▶ [Problem details]
Two lines in the listing below mark the span: one contains "IFP Ratings (55, 1669)" and one contains "Subscribe to calendar (192, 808)". Reproduce both of them and everything between, exactly.

▶ [Available records]

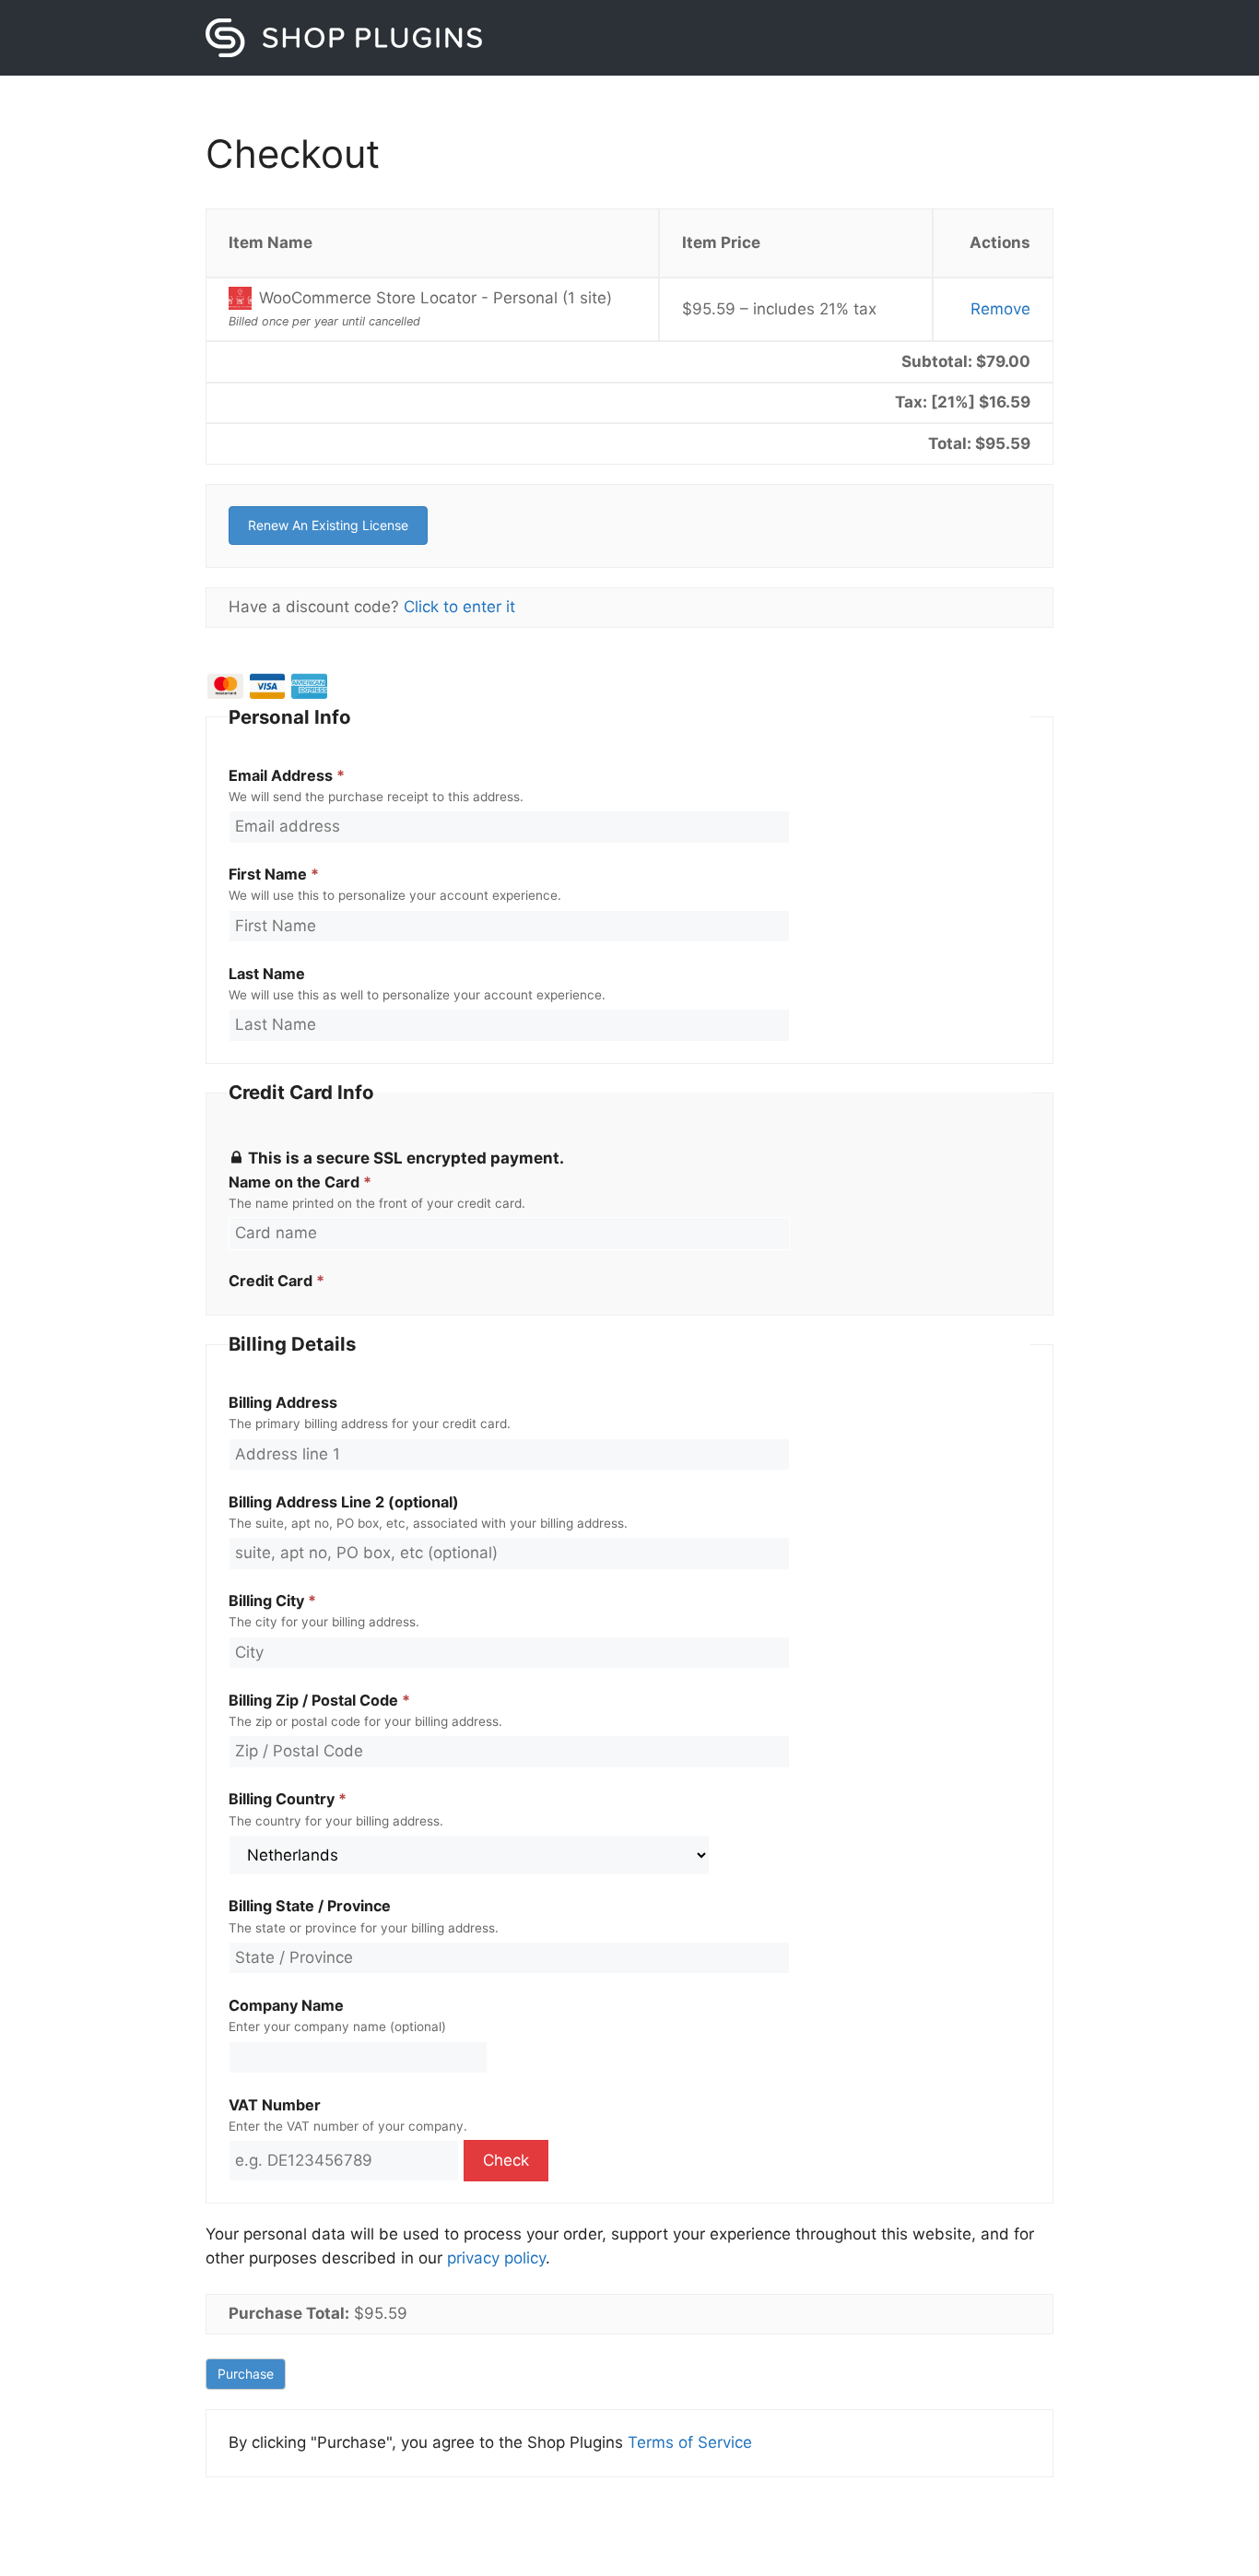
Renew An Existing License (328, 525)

...

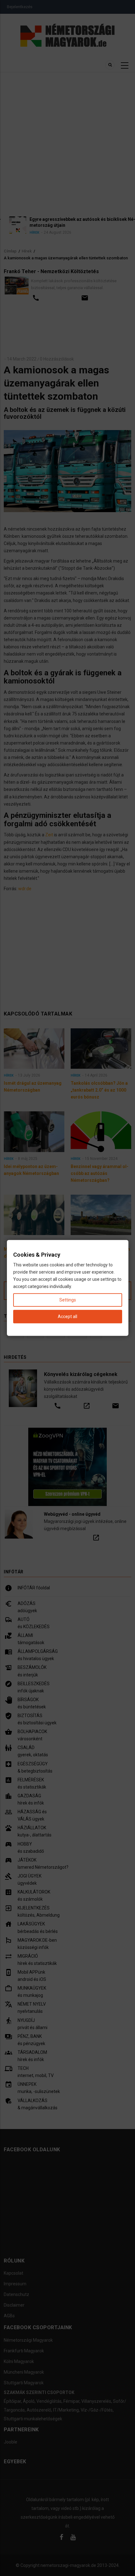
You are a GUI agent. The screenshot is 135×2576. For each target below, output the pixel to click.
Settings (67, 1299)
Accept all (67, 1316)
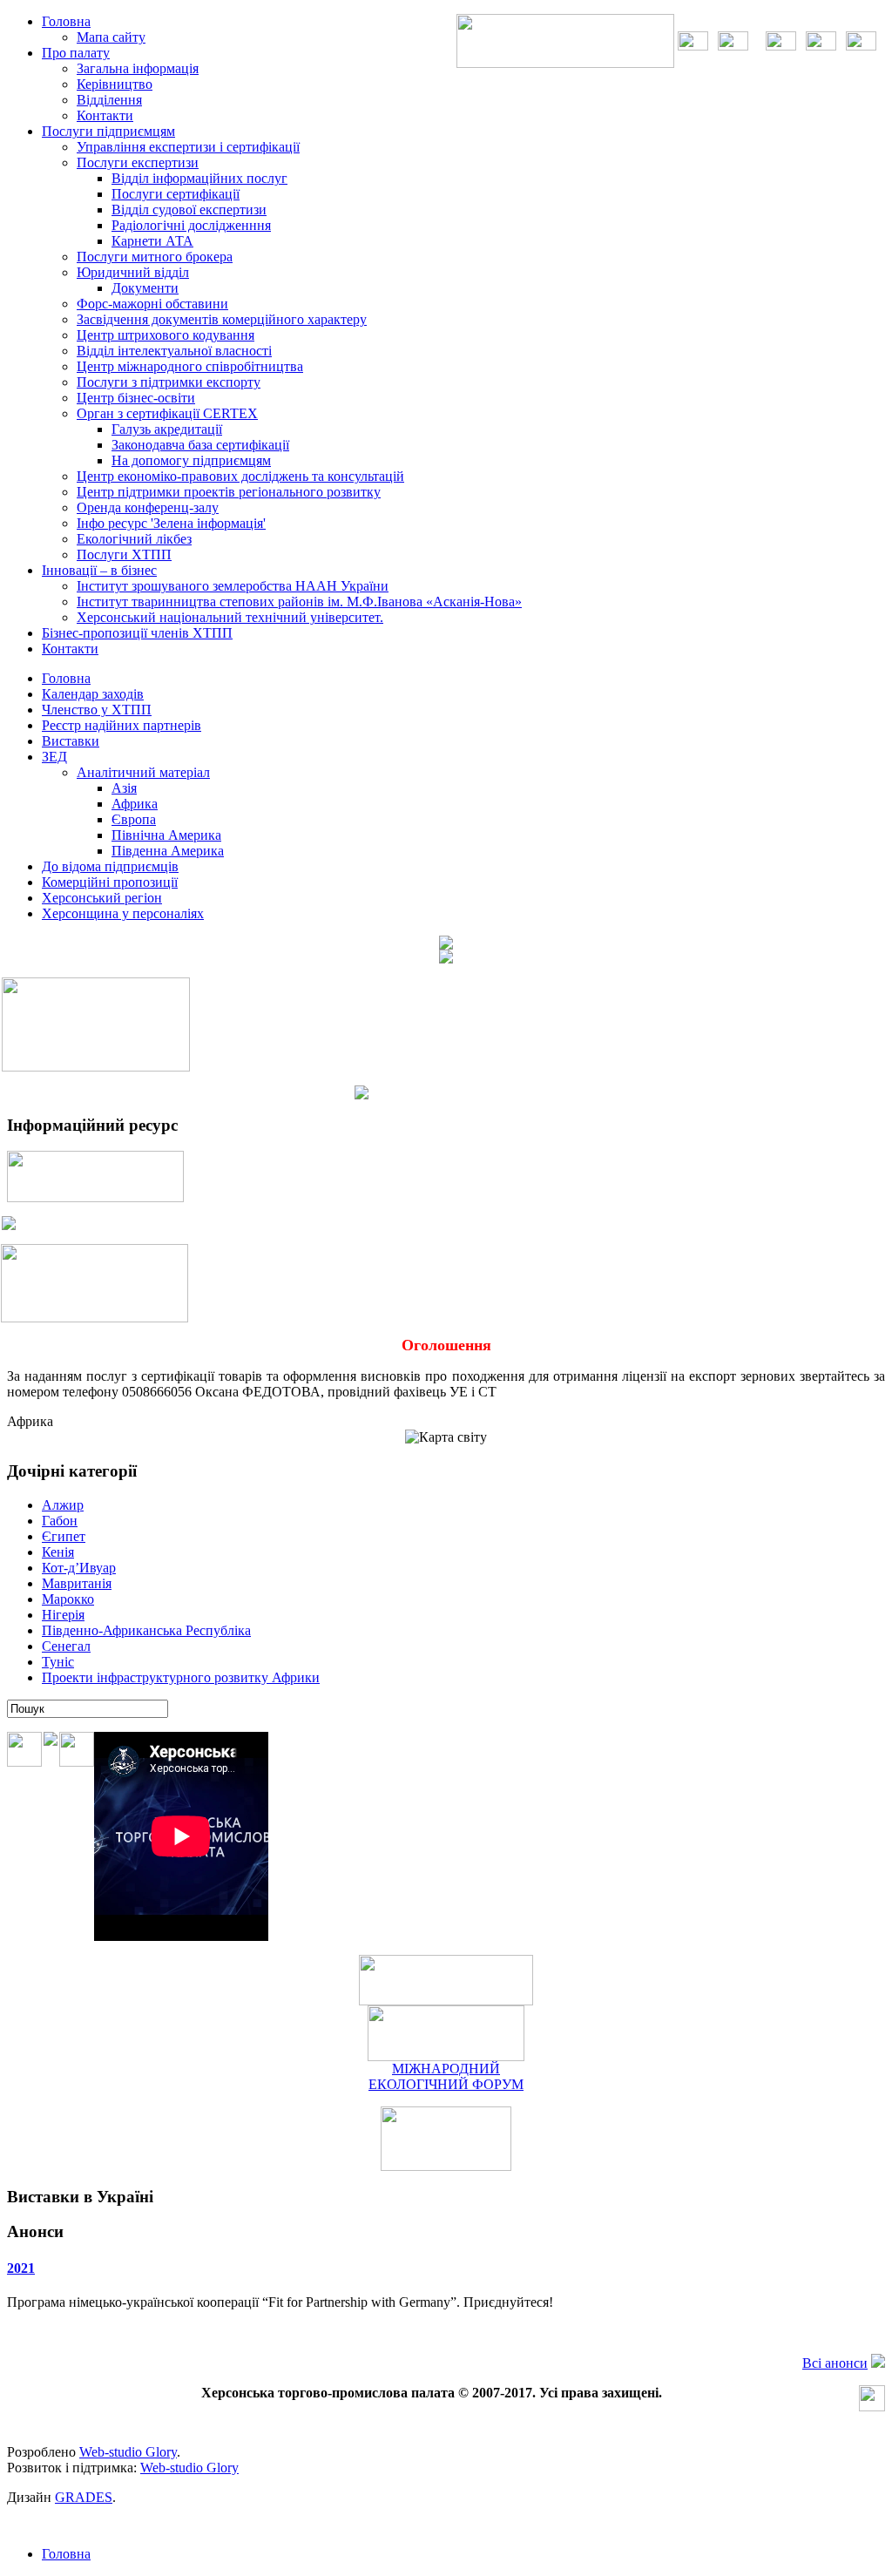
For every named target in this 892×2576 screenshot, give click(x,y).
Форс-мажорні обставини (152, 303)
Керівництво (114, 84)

--

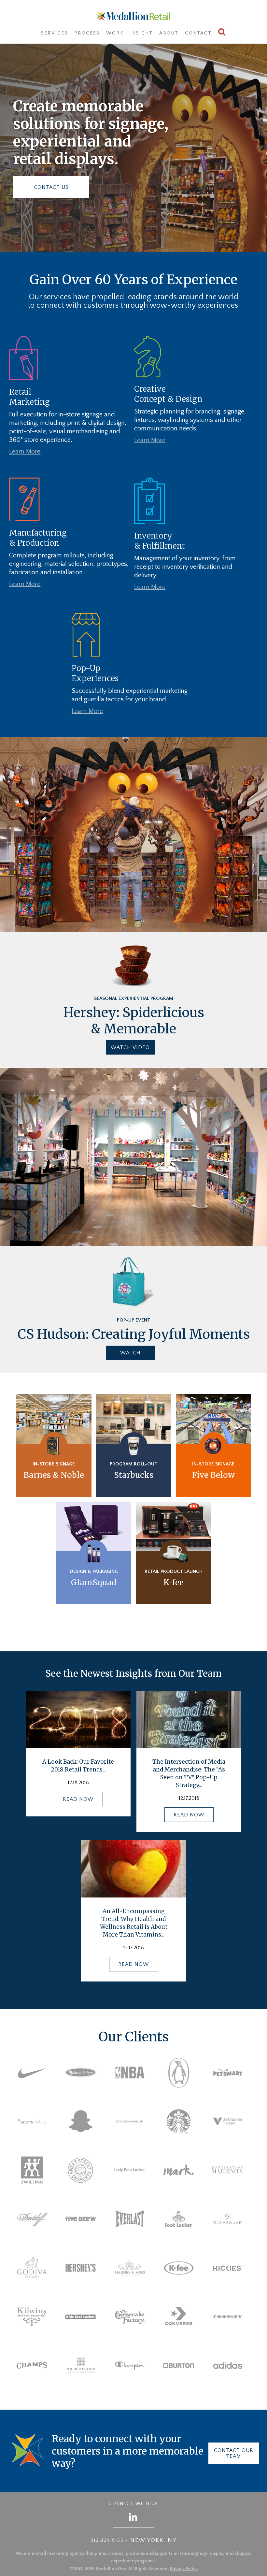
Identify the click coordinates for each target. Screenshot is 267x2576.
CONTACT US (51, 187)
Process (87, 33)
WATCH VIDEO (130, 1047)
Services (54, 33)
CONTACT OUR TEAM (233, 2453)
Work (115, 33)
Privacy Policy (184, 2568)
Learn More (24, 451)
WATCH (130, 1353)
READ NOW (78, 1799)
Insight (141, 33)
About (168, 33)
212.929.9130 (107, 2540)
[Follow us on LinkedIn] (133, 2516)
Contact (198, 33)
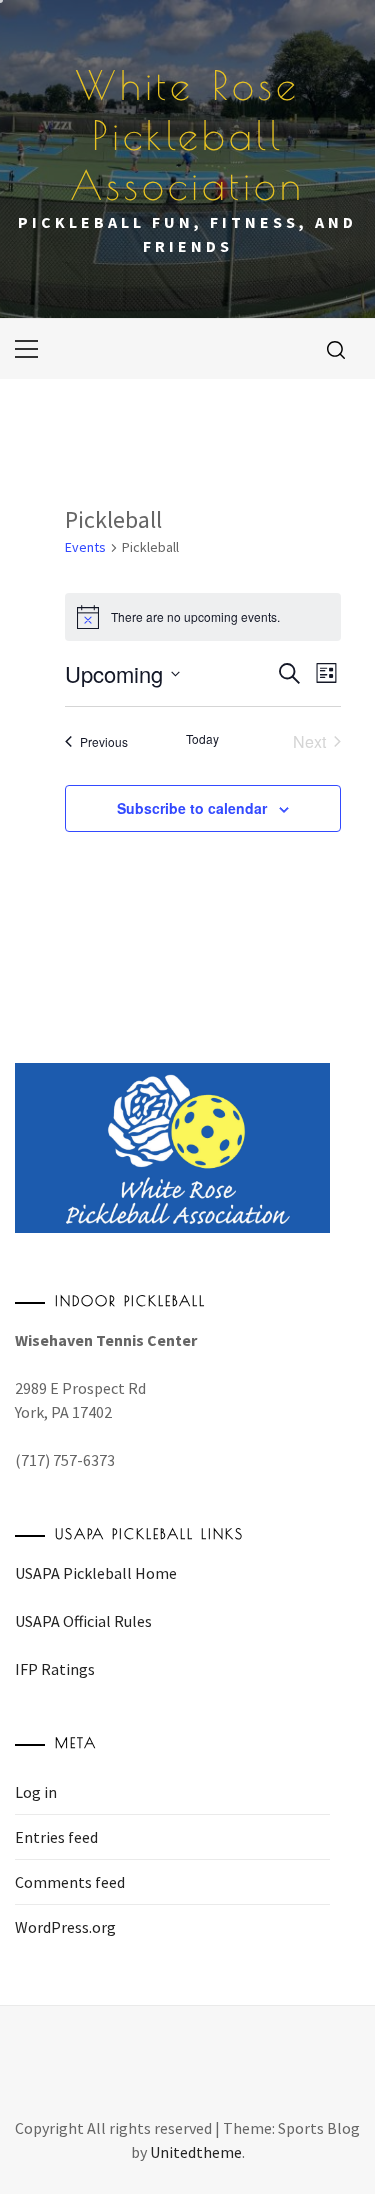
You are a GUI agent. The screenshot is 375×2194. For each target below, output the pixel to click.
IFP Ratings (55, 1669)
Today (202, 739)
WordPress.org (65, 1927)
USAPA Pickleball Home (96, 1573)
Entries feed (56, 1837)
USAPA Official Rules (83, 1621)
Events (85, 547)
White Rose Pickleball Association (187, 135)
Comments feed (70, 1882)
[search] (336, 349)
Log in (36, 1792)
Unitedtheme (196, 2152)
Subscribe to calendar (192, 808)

▶ [Solution to the problem]
IFP Ratings (55, 1669)
Today (202, 739)
WordPress.org (65, 1927)
USAPA Pickleball Home (96, 1573)
Entries feed (56, 1837)
USAPA Official Rules (83, 1621)
Events (85, 547)
White Rose Pickleball Association (187, 135)
Comments feed (70, 1882)
[search] (336, 349)
Log in (36, 1792)
Unitedtheme (196, 2152)
Subscribe to calendar (192, 808)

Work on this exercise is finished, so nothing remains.